> _How to complete this task_
Render this sentence from the passage on family courts in Spanish: "They have varying levels of experience, skill and professionalism."

[Text block — start]

Parental Alienation by the Family Courts

“There is a judgement by Lord Justice Macfarlane and a judgement of mine that makes it clear the starting point has got to be a proper relationship with all members of the family … The problem is … that it is not a principle that is properly applied in the real world on a day to day basis.” The Rt. Hon Sir James Munby, President of the Family Division

It is a reasonable assumption that the family courts make fair and sensible decisions based on the best interests of children. With evidence provided and clear guidelines, it should not matter which judge presides. However, judges are individuals, susceptible to their own preconceptions, prejudices, and moods. They have varying levels of experience, skill and professionalism. Their decisions can be coloured by their background, personal lives, or they can simply be having a ‘bad day’. Prior to the 2004 Children Act, 90% of sole custody orders were made in favour of mothers. Since then, figures have not been made available. However, in 2013, the Office for National Statistics reported that 91% of single parent households were headed by mothers.

Since men are usually the higher wage earner, mothers are more likely to be supported by Legal Aid. With court costs swiftly running into tens of thousands, for many men, fighting for contact/residency is prohibitively expensive and they are forced to give up at this stage. Less costly self-representation is ill-advised as judges are often hostile to non-professionals attempting to manage proceedings.

[Text block — finish]
[Supplied material — start]

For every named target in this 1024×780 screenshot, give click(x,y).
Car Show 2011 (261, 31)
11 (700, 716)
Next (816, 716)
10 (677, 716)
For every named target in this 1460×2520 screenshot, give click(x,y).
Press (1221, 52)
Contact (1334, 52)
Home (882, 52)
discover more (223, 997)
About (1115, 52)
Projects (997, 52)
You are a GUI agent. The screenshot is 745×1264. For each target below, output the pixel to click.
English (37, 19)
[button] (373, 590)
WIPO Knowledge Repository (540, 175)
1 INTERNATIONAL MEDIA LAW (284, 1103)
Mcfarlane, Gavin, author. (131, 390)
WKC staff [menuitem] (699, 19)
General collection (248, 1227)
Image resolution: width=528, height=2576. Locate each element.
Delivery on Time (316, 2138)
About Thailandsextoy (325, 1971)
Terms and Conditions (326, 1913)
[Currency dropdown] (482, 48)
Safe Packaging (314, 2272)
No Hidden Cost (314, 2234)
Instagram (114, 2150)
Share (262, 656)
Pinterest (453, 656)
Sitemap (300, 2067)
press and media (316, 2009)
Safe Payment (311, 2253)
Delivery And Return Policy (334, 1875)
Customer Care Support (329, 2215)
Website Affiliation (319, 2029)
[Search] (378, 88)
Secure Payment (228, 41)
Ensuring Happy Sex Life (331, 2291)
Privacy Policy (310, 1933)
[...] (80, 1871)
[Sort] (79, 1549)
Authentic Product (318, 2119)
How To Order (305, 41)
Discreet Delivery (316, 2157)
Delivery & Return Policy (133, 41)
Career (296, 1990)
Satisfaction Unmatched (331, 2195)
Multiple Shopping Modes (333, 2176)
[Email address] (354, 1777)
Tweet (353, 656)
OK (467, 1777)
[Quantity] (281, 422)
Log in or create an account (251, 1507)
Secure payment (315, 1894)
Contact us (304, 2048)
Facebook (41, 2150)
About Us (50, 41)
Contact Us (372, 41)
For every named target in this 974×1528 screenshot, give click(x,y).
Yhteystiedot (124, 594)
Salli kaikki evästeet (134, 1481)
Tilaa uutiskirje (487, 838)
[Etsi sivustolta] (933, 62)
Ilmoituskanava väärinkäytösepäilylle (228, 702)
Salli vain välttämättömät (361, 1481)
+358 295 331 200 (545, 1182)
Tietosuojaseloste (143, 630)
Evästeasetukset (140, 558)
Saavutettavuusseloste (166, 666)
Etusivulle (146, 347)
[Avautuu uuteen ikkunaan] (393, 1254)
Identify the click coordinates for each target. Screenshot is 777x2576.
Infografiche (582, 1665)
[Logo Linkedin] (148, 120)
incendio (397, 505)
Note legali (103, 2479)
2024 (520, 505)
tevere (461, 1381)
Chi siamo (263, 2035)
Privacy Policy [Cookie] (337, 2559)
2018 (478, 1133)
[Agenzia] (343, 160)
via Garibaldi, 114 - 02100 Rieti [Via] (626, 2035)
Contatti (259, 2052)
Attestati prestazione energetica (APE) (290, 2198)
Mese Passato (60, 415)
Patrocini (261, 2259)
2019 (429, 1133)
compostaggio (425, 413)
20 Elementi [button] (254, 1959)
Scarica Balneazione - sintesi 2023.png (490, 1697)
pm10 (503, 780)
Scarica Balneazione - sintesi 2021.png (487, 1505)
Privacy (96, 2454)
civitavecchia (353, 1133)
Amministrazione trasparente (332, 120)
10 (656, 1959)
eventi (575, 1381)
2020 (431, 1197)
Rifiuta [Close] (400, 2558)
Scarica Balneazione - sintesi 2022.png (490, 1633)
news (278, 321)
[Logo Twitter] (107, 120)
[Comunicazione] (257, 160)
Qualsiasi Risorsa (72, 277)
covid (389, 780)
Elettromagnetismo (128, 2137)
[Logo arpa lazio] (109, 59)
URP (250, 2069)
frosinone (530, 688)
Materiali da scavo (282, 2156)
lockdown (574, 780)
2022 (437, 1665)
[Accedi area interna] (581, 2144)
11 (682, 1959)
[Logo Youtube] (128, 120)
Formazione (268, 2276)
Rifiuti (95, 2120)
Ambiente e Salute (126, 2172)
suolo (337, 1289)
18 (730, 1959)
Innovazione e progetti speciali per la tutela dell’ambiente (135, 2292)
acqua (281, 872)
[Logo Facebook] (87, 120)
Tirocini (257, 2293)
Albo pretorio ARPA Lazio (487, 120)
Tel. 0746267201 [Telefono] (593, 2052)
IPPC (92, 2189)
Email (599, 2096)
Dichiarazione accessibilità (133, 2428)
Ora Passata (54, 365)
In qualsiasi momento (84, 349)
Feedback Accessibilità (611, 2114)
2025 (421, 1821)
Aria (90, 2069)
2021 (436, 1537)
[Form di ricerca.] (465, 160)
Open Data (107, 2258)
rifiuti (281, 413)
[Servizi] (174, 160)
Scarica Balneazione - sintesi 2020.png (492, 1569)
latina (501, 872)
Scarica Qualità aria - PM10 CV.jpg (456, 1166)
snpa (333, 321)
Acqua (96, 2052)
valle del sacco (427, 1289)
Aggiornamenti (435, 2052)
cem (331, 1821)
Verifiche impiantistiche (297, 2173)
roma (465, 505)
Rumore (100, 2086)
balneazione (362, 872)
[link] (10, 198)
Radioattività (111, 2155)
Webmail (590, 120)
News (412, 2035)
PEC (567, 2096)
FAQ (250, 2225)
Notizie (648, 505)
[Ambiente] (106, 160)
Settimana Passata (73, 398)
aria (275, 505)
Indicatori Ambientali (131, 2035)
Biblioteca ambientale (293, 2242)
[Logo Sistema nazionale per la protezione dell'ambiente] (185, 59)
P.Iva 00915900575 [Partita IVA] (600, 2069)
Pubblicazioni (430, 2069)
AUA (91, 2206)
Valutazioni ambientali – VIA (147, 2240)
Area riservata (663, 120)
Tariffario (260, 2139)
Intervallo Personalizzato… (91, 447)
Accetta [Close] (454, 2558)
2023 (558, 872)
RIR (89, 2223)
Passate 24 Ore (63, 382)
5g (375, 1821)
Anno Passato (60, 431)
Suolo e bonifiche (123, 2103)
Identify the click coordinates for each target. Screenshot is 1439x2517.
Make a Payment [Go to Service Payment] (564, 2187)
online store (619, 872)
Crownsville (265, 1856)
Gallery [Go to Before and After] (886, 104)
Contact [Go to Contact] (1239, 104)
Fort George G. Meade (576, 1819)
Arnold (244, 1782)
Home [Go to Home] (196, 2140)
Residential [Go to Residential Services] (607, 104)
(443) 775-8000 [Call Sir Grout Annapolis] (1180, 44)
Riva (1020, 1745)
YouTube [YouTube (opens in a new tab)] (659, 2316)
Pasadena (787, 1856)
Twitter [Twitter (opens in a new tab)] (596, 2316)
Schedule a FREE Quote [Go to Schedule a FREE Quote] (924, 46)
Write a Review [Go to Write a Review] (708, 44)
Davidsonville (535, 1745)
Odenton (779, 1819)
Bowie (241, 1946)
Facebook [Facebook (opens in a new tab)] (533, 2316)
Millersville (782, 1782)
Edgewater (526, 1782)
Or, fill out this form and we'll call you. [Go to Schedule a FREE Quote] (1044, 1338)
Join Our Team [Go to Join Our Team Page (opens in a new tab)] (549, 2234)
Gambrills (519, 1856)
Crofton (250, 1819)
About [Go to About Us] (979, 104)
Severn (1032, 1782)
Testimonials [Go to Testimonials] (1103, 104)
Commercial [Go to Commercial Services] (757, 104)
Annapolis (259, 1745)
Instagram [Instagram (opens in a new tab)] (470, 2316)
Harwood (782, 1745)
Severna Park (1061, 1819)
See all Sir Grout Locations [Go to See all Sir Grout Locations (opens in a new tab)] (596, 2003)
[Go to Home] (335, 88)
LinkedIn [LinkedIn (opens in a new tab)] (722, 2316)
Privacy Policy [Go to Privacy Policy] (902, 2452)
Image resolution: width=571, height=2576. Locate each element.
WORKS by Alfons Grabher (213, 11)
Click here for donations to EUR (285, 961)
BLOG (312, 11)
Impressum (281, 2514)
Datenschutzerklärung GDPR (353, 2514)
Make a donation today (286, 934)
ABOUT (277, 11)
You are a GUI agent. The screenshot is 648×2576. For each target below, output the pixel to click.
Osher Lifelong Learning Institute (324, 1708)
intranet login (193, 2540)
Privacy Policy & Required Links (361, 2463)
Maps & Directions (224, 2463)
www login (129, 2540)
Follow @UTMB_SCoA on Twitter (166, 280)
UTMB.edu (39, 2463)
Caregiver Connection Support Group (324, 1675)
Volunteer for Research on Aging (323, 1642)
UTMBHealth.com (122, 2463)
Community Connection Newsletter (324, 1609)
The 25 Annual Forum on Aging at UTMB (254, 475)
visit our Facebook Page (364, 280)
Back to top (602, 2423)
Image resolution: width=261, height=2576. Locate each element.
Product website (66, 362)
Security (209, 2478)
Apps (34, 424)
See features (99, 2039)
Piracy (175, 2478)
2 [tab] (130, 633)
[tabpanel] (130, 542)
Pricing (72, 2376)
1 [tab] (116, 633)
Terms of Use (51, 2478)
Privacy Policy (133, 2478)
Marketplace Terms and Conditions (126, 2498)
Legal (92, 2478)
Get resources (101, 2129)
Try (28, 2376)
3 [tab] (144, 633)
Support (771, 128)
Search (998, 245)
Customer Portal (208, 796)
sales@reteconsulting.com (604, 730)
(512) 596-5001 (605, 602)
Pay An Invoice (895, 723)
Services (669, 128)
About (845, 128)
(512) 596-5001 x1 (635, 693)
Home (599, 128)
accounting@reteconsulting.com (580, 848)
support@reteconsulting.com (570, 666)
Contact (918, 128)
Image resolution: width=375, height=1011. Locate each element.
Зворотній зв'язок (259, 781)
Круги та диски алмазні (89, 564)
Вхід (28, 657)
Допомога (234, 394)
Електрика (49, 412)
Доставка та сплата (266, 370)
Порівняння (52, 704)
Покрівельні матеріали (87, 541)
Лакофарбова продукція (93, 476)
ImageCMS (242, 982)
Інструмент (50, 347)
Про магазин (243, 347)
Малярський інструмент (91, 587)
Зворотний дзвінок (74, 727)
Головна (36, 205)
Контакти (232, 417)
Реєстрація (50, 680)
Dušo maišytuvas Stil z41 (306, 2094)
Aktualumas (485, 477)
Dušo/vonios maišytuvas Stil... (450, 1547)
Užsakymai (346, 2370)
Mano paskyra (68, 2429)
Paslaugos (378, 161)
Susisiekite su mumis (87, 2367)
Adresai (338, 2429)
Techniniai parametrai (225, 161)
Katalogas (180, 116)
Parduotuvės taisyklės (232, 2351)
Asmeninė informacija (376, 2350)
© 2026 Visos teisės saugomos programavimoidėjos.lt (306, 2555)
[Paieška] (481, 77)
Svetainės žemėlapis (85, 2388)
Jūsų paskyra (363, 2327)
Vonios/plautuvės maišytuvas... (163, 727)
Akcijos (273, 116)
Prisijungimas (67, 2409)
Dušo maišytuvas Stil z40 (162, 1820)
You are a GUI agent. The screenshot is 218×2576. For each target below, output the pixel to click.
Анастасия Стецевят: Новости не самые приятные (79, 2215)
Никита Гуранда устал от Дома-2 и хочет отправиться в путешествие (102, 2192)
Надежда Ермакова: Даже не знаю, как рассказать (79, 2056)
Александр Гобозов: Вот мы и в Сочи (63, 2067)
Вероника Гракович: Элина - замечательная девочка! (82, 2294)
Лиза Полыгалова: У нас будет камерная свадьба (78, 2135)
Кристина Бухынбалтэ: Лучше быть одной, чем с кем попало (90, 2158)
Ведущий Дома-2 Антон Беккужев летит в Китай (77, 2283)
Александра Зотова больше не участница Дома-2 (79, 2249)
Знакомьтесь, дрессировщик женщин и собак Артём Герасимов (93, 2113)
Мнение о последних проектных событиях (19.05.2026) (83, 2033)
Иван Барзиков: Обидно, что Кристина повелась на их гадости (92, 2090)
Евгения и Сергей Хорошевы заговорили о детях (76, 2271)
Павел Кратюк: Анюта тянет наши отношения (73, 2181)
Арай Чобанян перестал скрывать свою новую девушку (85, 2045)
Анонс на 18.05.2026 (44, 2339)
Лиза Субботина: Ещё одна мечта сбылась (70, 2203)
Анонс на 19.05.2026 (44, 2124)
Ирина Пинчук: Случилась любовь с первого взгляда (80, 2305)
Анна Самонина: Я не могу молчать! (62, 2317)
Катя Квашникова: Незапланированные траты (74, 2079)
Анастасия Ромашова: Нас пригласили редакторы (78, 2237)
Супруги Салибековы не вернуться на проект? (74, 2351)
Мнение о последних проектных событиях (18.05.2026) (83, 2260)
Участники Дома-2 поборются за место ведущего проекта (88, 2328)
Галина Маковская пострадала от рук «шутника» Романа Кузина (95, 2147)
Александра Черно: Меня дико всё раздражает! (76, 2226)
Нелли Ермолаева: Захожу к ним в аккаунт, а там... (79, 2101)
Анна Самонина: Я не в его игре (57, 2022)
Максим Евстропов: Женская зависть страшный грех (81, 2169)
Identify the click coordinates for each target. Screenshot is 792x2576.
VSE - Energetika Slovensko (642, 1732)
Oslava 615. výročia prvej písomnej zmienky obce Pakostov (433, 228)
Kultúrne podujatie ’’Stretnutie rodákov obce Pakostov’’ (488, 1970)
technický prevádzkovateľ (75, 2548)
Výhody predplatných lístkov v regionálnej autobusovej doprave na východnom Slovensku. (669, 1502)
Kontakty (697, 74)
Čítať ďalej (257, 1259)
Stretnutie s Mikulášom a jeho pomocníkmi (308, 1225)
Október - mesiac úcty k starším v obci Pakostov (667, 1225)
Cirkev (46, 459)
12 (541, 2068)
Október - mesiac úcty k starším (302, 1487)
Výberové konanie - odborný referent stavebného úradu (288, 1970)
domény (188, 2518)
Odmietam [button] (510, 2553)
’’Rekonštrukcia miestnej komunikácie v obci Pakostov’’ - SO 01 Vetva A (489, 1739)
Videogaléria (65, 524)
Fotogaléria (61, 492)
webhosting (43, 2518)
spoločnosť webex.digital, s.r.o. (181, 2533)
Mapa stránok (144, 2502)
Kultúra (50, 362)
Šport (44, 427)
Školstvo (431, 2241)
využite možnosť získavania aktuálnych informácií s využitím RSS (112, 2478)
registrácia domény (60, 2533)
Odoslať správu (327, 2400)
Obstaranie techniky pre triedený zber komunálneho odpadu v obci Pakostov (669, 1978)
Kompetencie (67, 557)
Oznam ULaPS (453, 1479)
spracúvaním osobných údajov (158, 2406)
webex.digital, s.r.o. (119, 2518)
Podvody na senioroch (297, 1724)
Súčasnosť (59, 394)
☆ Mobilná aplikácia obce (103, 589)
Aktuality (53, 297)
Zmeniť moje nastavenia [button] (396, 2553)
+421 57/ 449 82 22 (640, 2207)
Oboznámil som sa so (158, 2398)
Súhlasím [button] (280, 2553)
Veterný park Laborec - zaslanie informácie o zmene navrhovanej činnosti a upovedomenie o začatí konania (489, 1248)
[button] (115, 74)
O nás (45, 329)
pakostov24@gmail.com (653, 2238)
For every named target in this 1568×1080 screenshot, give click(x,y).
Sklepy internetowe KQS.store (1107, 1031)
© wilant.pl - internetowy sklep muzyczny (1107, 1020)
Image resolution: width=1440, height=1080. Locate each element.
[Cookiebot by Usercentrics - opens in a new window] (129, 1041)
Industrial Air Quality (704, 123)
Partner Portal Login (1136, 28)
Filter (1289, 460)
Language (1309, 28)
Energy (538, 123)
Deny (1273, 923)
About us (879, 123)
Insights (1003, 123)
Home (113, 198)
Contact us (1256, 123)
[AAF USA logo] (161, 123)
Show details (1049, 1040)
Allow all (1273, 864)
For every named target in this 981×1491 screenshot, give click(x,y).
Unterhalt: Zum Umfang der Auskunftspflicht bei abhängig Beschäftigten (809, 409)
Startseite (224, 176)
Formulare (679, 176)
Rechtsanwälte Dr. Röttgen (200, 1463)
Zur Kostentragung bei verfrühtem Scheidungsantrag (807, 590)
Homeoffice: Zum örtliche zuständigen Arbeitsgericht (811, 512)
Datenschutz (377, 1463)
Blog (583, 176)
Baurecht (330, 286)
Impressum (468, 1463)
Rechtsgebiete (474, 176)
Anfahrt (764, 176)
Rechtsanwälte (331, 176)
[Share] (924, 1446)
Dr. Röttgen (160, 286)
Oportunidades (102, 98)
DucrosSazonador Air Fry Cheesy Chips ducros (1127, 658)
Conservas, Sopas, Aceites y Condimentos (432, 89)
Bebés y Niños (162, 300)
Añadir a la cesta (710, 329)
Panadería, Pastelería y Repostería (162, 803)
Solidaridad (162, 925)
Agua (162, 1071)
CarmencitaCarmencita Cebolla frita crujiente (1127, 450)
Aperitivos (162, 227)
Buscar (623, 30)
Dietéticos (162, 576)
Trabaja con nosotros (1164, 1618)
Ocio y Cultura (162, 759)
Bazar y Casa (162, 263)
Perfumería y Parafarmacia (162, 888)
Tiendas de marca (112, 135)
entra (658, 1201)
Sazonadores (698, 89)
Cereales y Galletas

[Supplied material — finish]

> _Answer for the task_
Tienen distintos niveles de experiencia, habilidad y profesionalismo.